Opta Analyst’s Ali Tweedale looks at how loan move can revive midfielder’s career
Opta Analyst’s Ali Tweedale explores why a loan move to Everton could be the right environment for Jack Grealish to rediscover his form.
As Jack Grealish approaches his 30th birthday next month, it is only slightly dramatic to say he needs to make a success of this move.
A loan to Everton has handed the winger, a key cog in Manchester City’s treble-winning side of 2022/23, the opportunity to revive his career.
But a move away from Man City has felt like it might be inevitable for a little while now. The fall actually came quite a long time ago.
Grealish played 90 minutes in the UEFA Champions League final win over Inter Milan in May 2023.
He played 89 minutes in the FA Cup final against Manchester United that same month, only withdrawn for Pep Guardiola to introduce an extra centre-back to see out the final moments of a 2-1 victory.
His Premier League minutes were managed to keep him fresh, but he was still among the players Guardiola valued most. He started the biggest matches and proved vital in many of them.
After a summer of, well, enjoying himself, injuries disrupted the start of the following season, and his City career never really recovered.

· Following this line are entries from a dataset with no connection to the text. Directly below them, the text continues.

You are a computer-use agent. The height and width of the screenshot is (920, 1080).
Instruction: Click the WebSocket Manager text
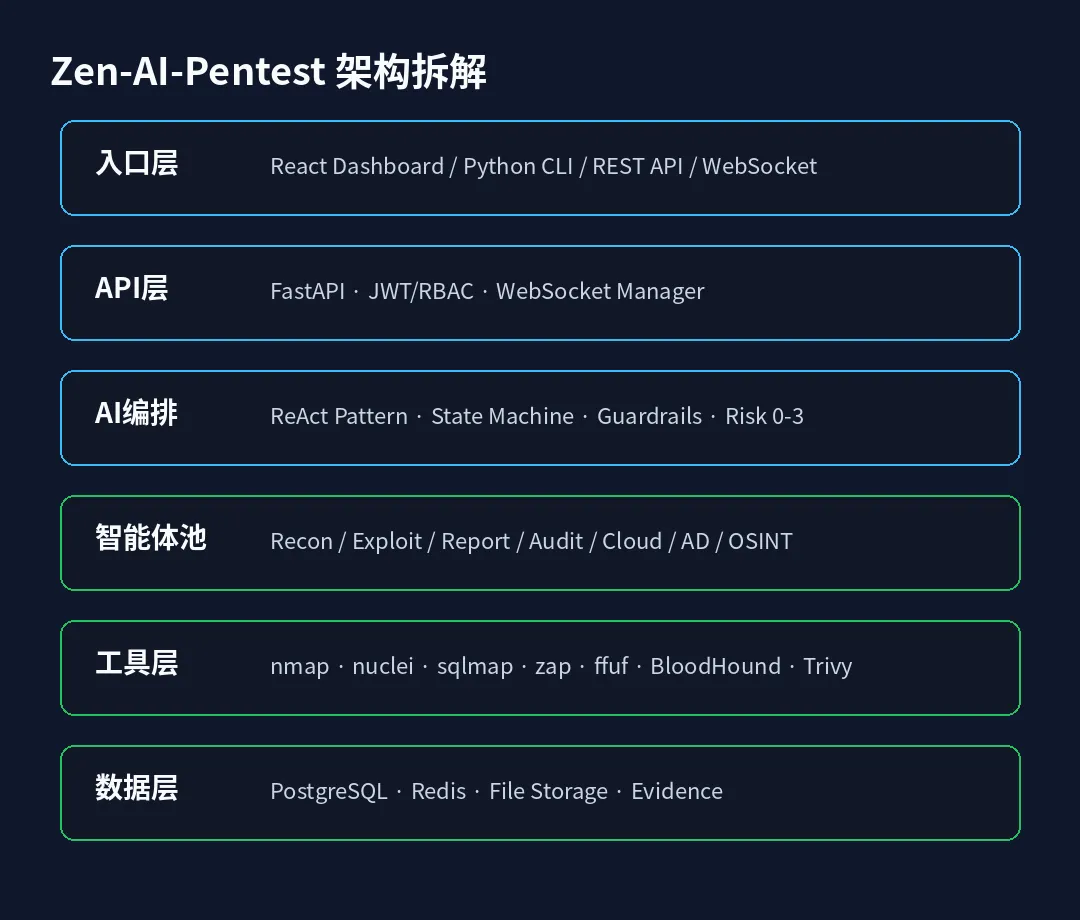coord(600,291)
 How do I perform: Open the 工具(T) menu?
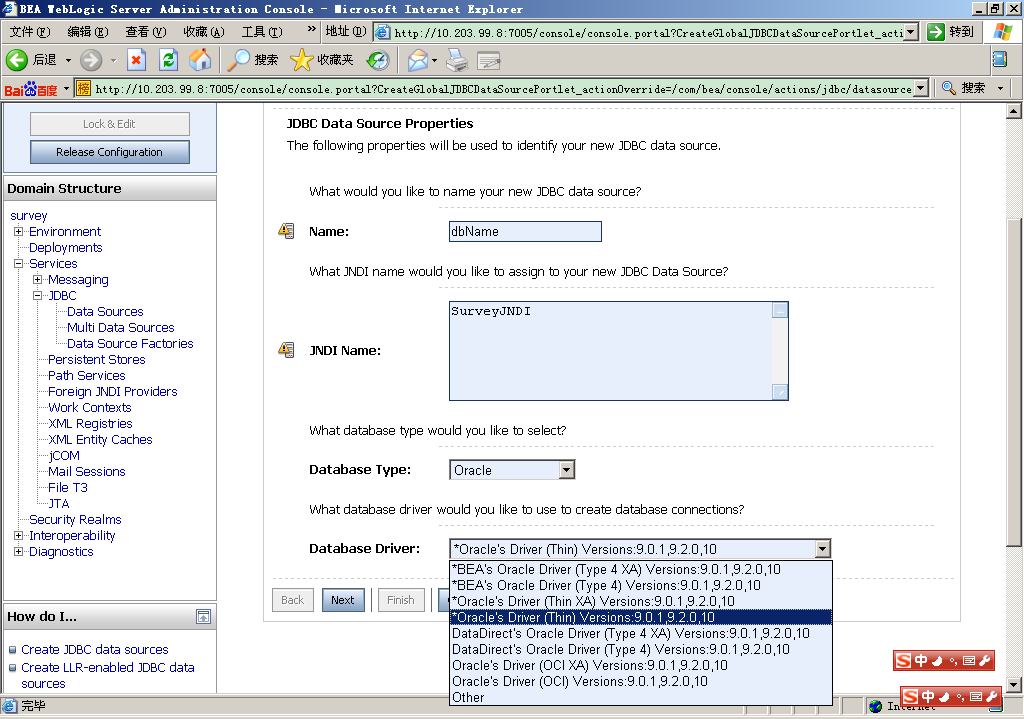click(260, 32)
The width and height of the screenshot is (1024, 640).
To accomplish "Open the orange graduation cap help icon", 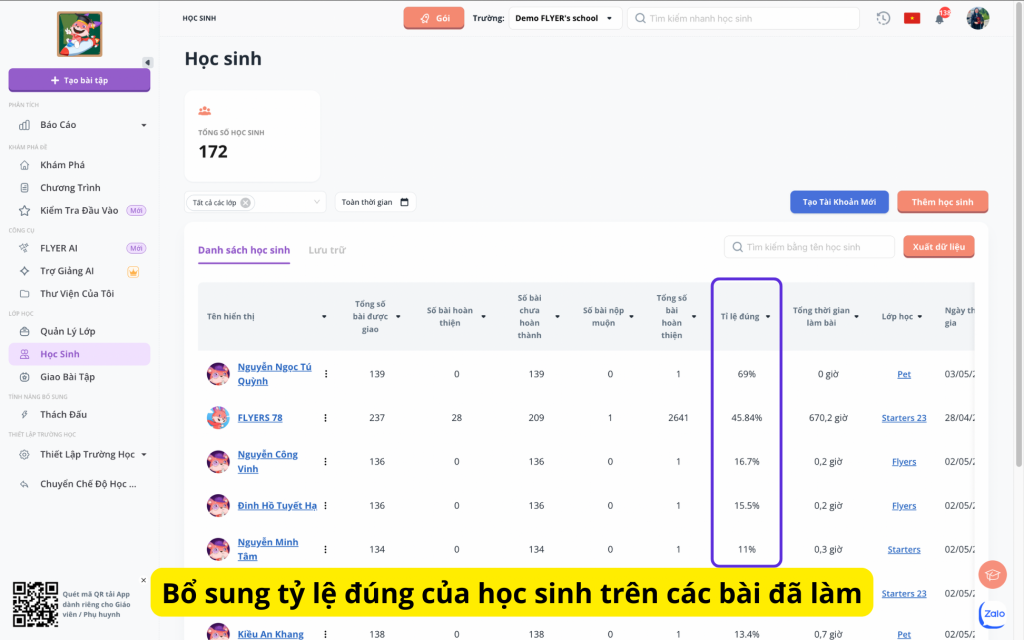I will [992, 574].
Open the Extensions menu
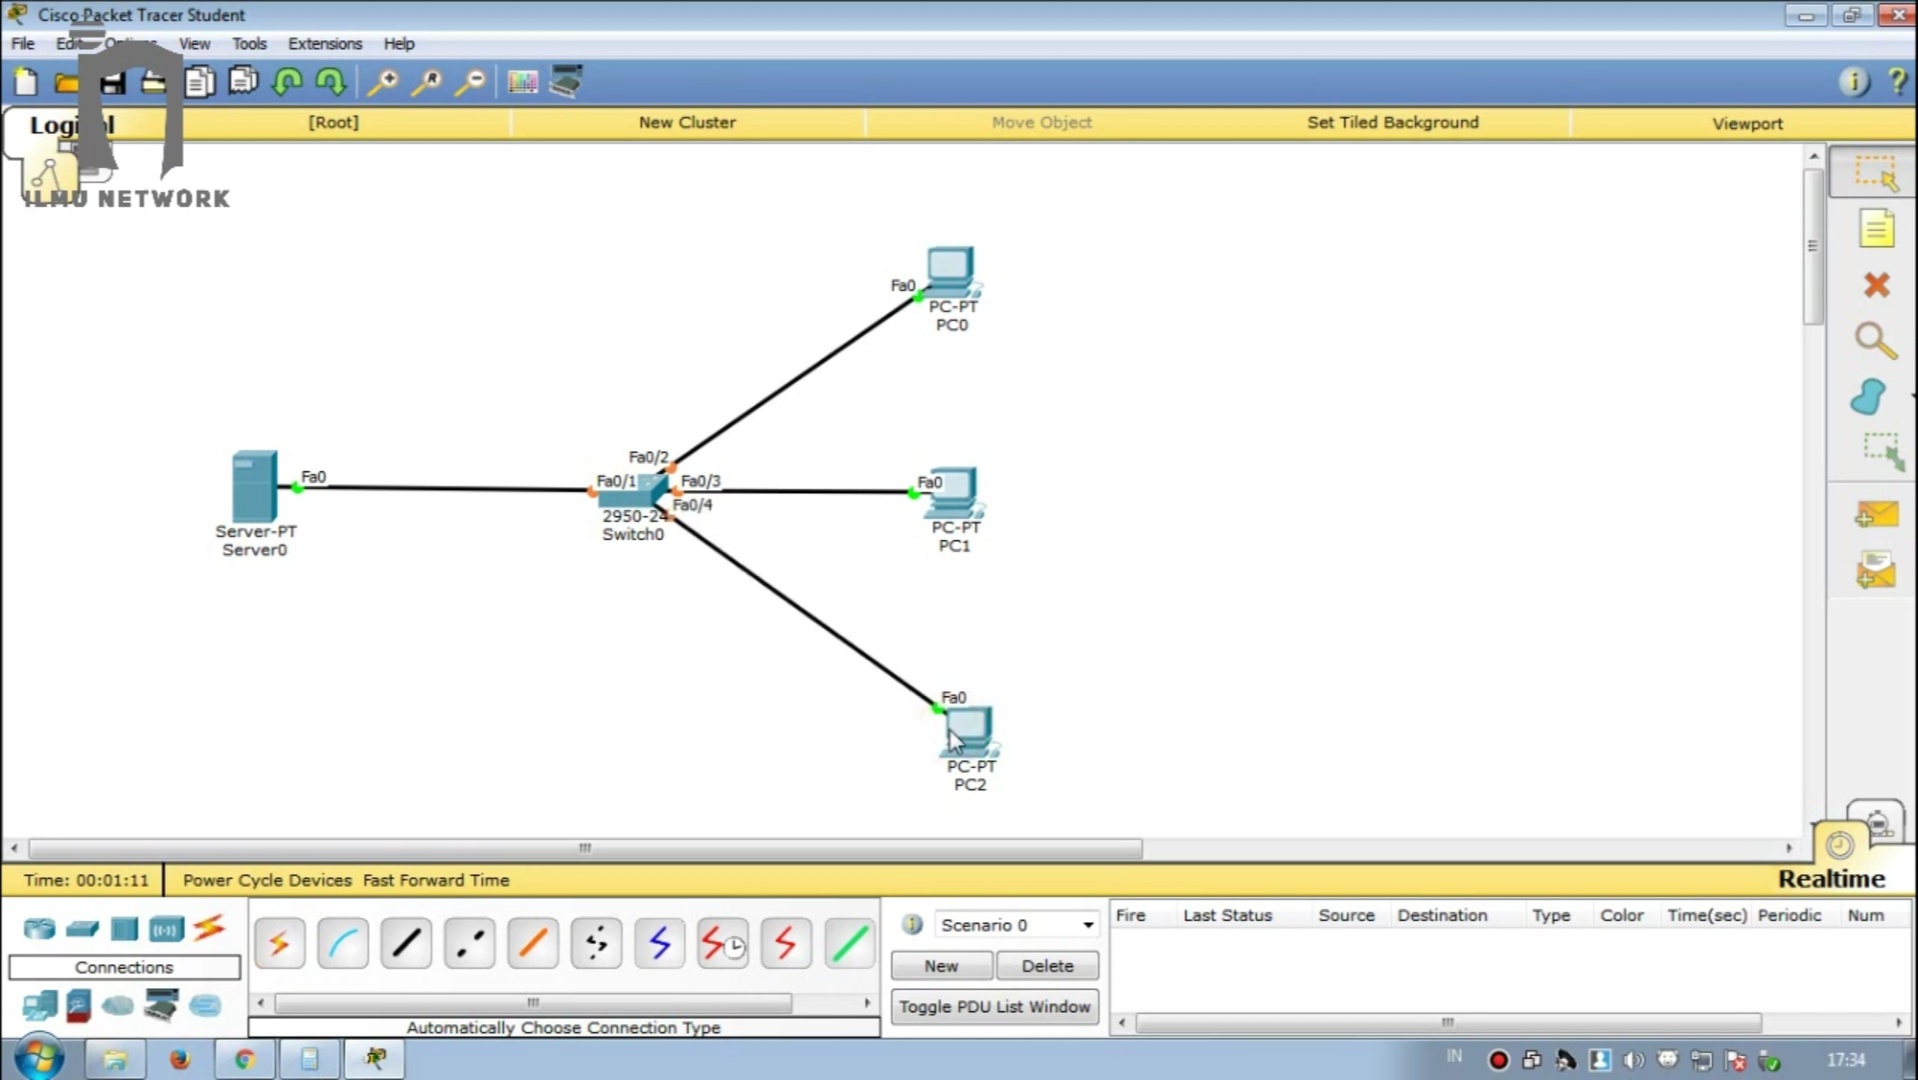This screenshot has width=1918, height=1080. 323,44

He certainly never got back to his best in City blue. He managed only 1,004 minutes in the Premier League in 2023/24 – less than half the previous season – and looked less and less effective when he did play.
He was left “heartbroken” after failing to make it into the England squad for UEFA Euro 2024 at the end of that season.
In the increasingly sanitised world of sport, Grealish is a loveable normal character, and the group of people who wanted to see him get back to his best stretched far further than the City fanbase.
Unfortunately, though, 2024/25 was even less fruitful. Even with City struggling on all fronts, Grealish could barely get a game.
Despite being in the squad 82 per cent of the time, he played just 30 per cent of available minutes for City. His goal in an 8-0 FA Cup win over Salford City in January was his first goal for the club in more than a year.
The standard of his performances was a far cry from 2022/23.
Grealish’s mins played and availability by season

Click here to zoom in on image.
There have been a few small niggles since then that disrupted his chances of getting a run of games and any momentum, but they alone can’t explain his decline. It is difficult to say for sure what the main reason is.
What we can say with some certainty is that a fresh start feels like it is for the best.
So, can Everton rediscover some of Grealish’s lost magic? Can they get him back to anything like his best?
The environment at Everton won’t be anything like it is at City. There are few properly elite players there, there’ll be no European football, and expectations are much, much lower.
His new side will also have far less of the ball than City do, and Grealish will have to get used to doing more defending than he has done in a few years.
But while he hasn’t done it in a while, this won’t be a complete shock to him. Grealish has some experience of playing for a team more like Everton than City, and he produced some of his best and most exciting football there, too.
At his boyhood club, Aston Villa, Grealish thrived as the main man in a team who were relegated to the Championship, promoted again, and then battled in the bottom half of the table for his final two years there.
He was allowed to roam the pitch, essentially instructed to go wherever he felt he could best influence the game. He was also their captain and most important player.
“I had more freedom at Aston Villa,” he said of his period of adaptation at City. “I had a lot more of the ball at Villa, whereas here [at City] you probably don’t touch the ball as much because you have so many world-class players.”
The stats show that Grealish wasn’t quite right: he didn’t touch the ball more for Villa. However, he did have more touches relative to the amount of the ball his team saw; he had a higher proportion of Villa’s touches.
He also – in a sign of that “freedom” he talked of – made more dribble attempts.
In each of his final three Premier League seasons at Villa, he averaged more attempted dribbles per 90 (between 3.8 and 5.5 per 90) than in any of his four seasons at City (between 2.6 and 3.5 per 90).
In those three seasons, dribbles made up a higher proportion of his touches (between 6.1 per cent and 10.4 per cent) than they did in any of his four seasons at City (between 3.8 per cent and 5.7 per cent).
He also took up more central positions at Villa. Many more of his appearances came in central midfield or in a No 10 position, but even when he played on the left, he was also allowed to come off the flank in search of space.